DATA SUPPLIED:
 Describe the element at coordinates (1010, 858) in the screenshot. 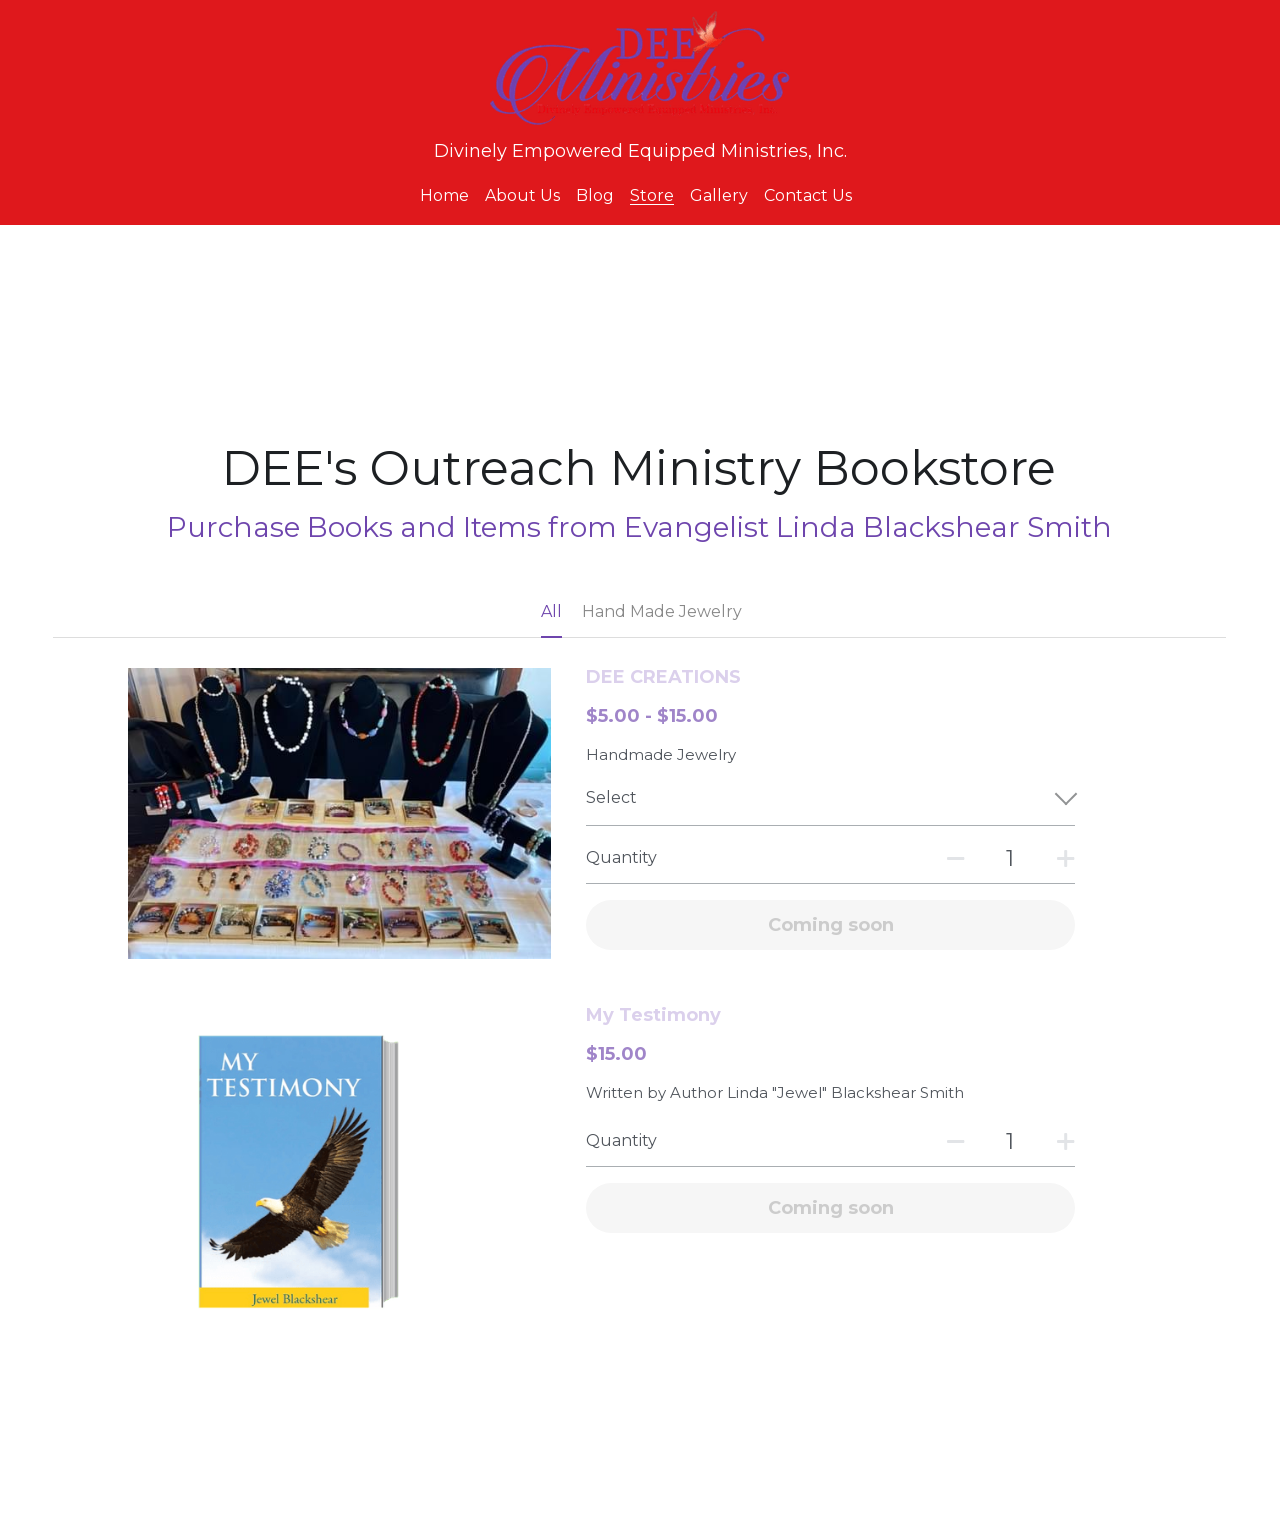

I see `[Quantity]` at that location.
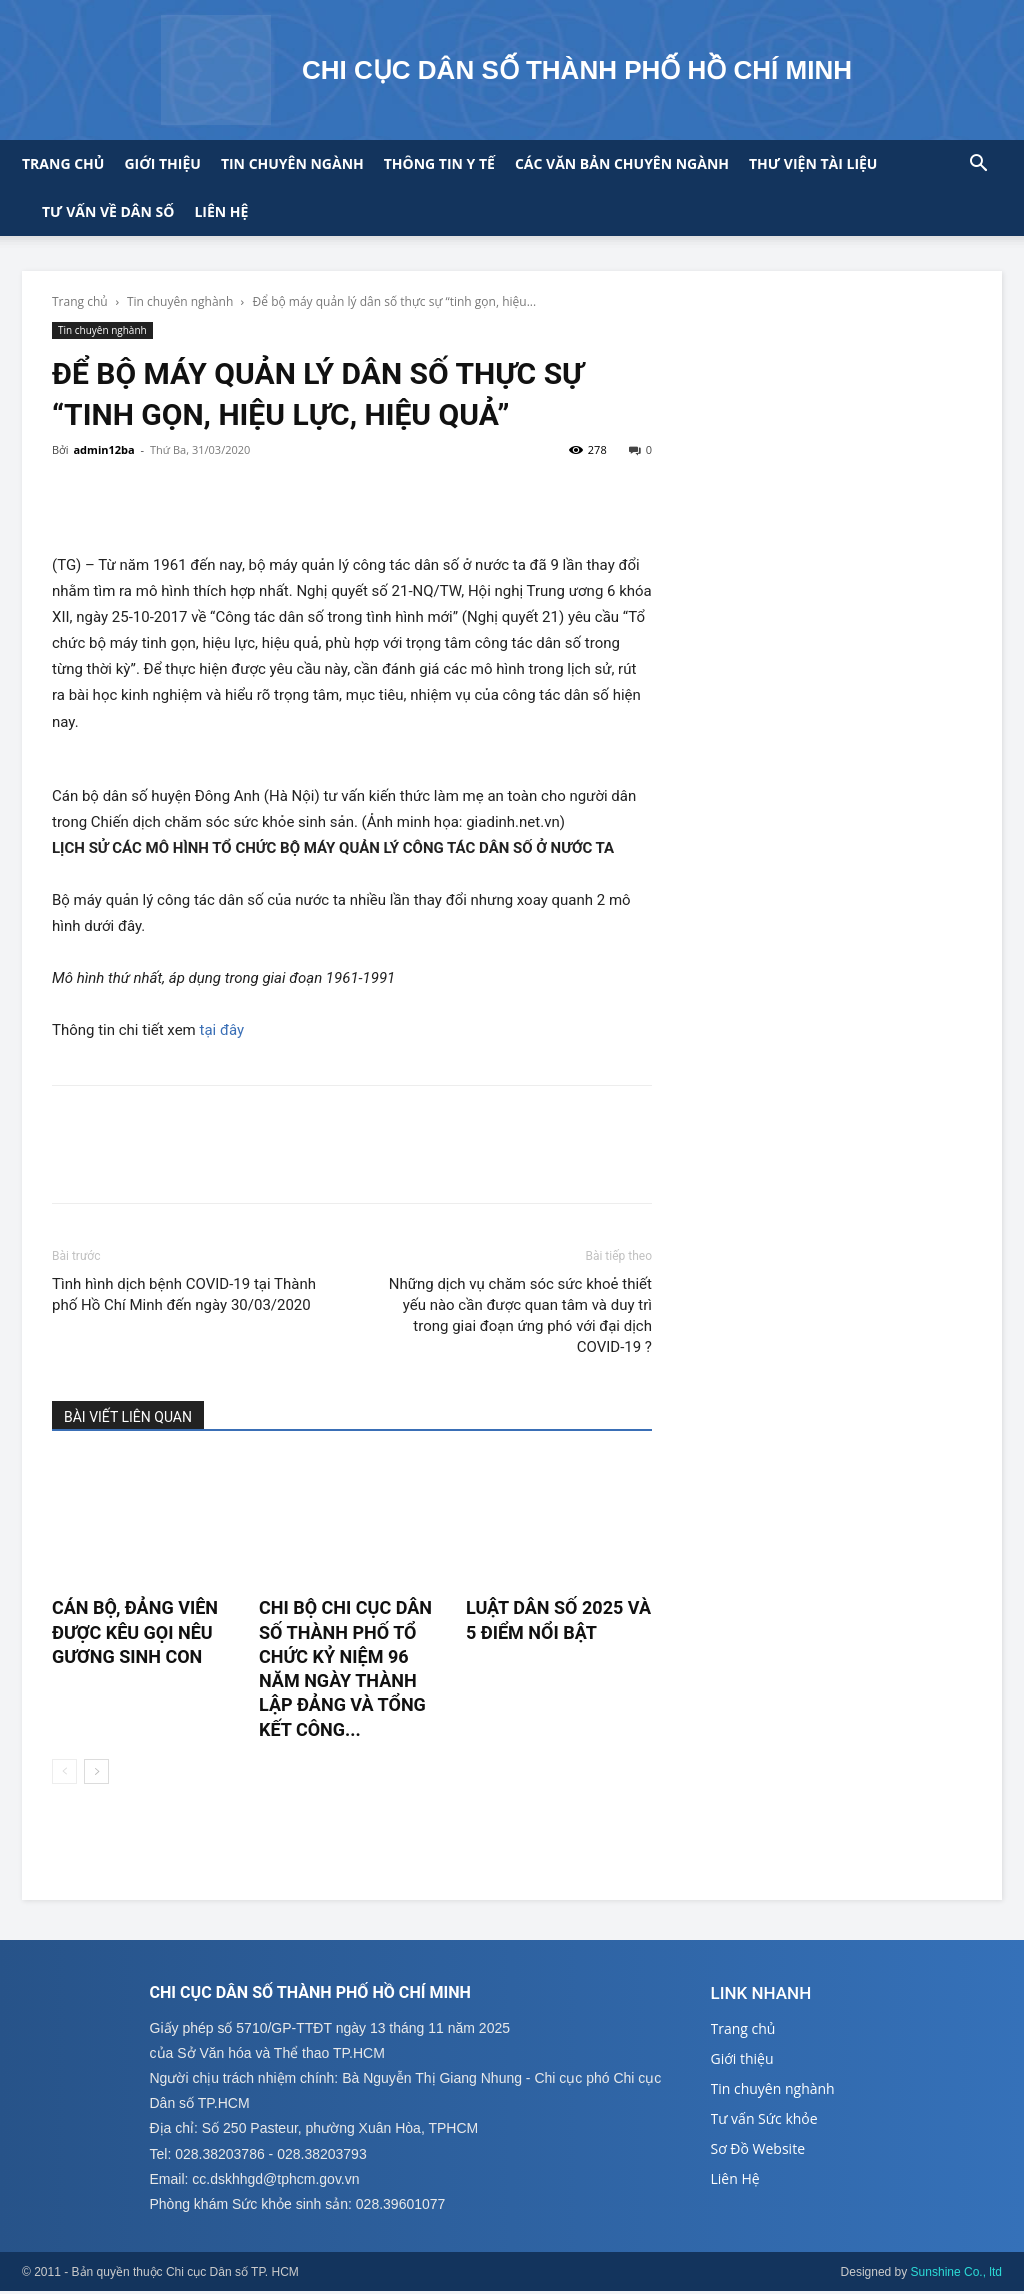 Image resolution: width=1024 pixels, height=2294 pixels. Describe the element at coordinates (64, 1771) in the screenshot. I see `[prev-page]` at that location.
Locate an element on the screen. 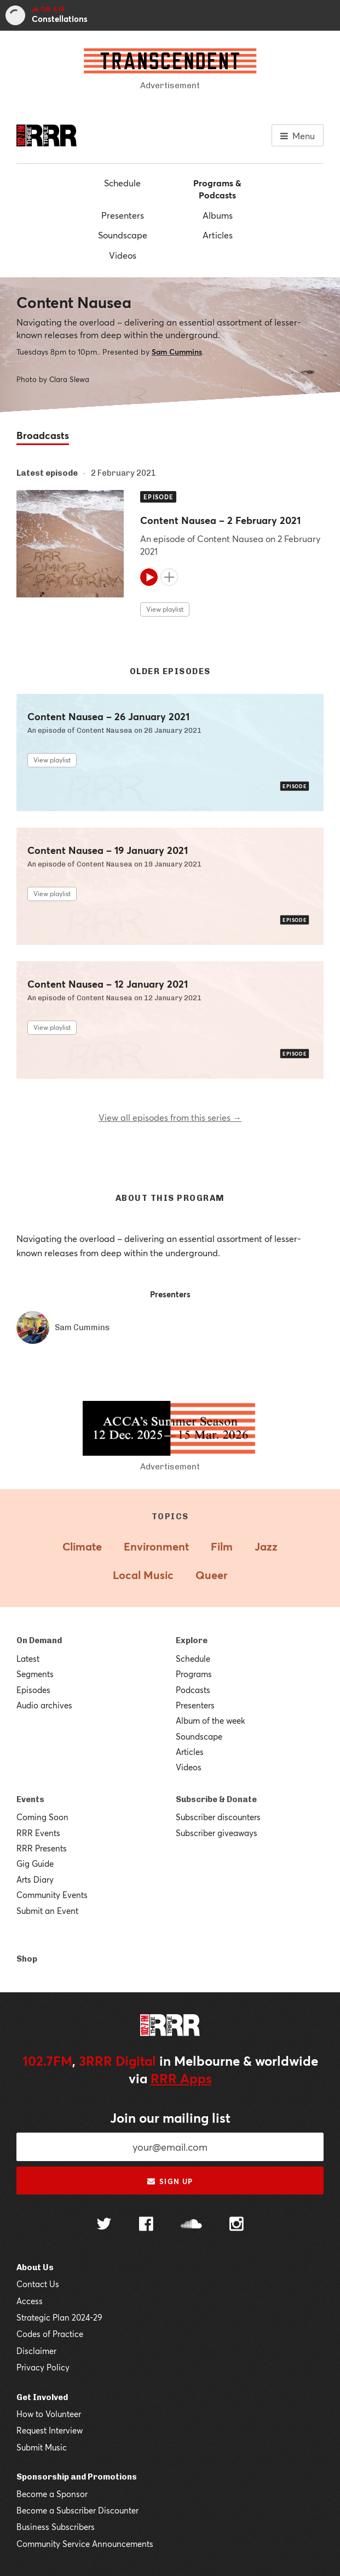  Audio archives is located at coordinates (44, 1705).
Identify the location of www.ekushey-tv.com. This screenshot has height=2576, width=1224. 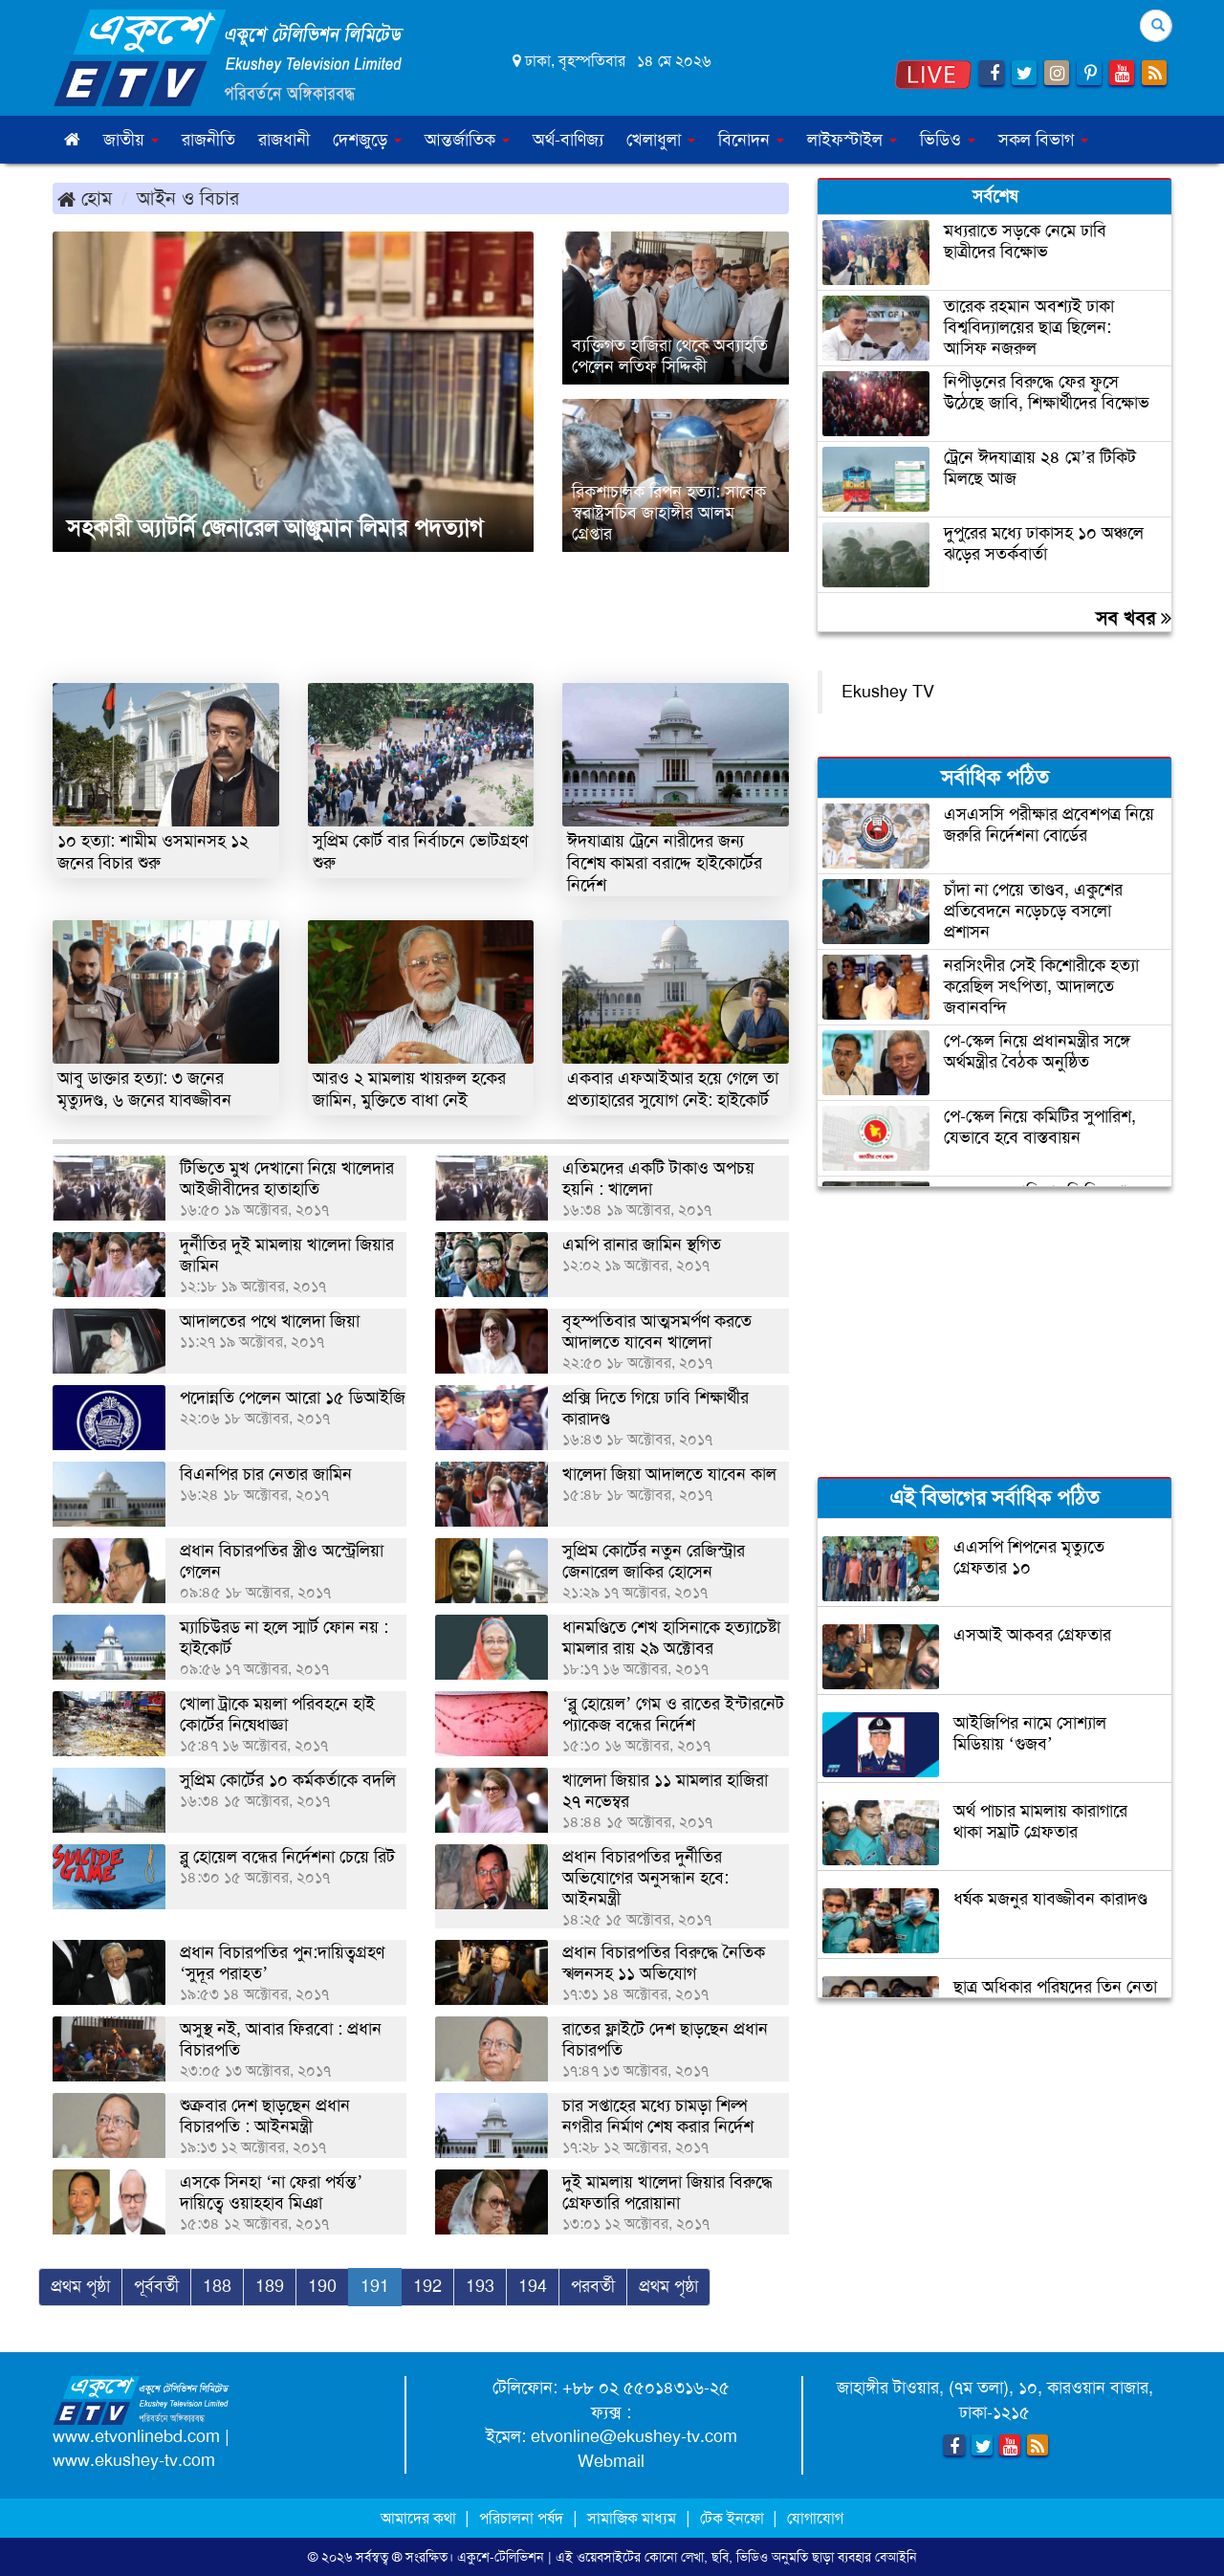
(134, 2460).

TASK INSTRUCTIONS: Could you update the material from the line containing "Identify the location" through the end by replacing "screenshot" with "image" and leaving everything else unchanged? Leave out the pictures.

SOLUTION:
Identify the location of www.ekushey-tv.com. This image has height=2576, width=1224. 
(134, 2460).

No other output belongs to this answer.